Période transitoire de trois ans Une grande partie des mesures décidées par le Parlement auront un impact direct sur le niveau des prestations. Du fait de l’adaptation des montants maximaux reconnus au titre du loyer, certains bénéficiaires de PC percevront à l’avenir des prestations plus élevées qu’aujourd’hui. Pour d’autres, au contraire, la réforme des PC entraînera une diminution des prestations, voire la fin du droit aux PC. Pour permettre à ces personnes de s’adapter à la nouvelle situation économique, le nouveau droit ne leur sera appliqué qu’après une période transitoire de trois ans. D’ici là, leurs PC seront toujours calculées conformément au droit actuel.

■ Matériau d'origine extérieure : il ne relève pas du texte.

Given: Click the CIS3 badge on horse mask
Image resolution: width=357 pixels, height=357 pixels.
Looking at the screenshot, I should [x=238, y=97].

À l’inverse, le nouveau droit s’appliquera immédiatement aux personnes auxquelles la réforme des PC apportera une amélioration des prestations et à celles qui acquerront le droit aux PC après l’entrée en vigueur de la réforme.

Les cantons auront besoin d’au moins une année pour mener à bien les travaux préparatoires à la mise en œuvre de la réforme. Les dispositions d’exécution sont d’ores et déjà en consultation et devraient être adoptées par le Conseil fédéral au début de 2020. La réforme pourra donc entrer en vigueur le 1er janvier 2021.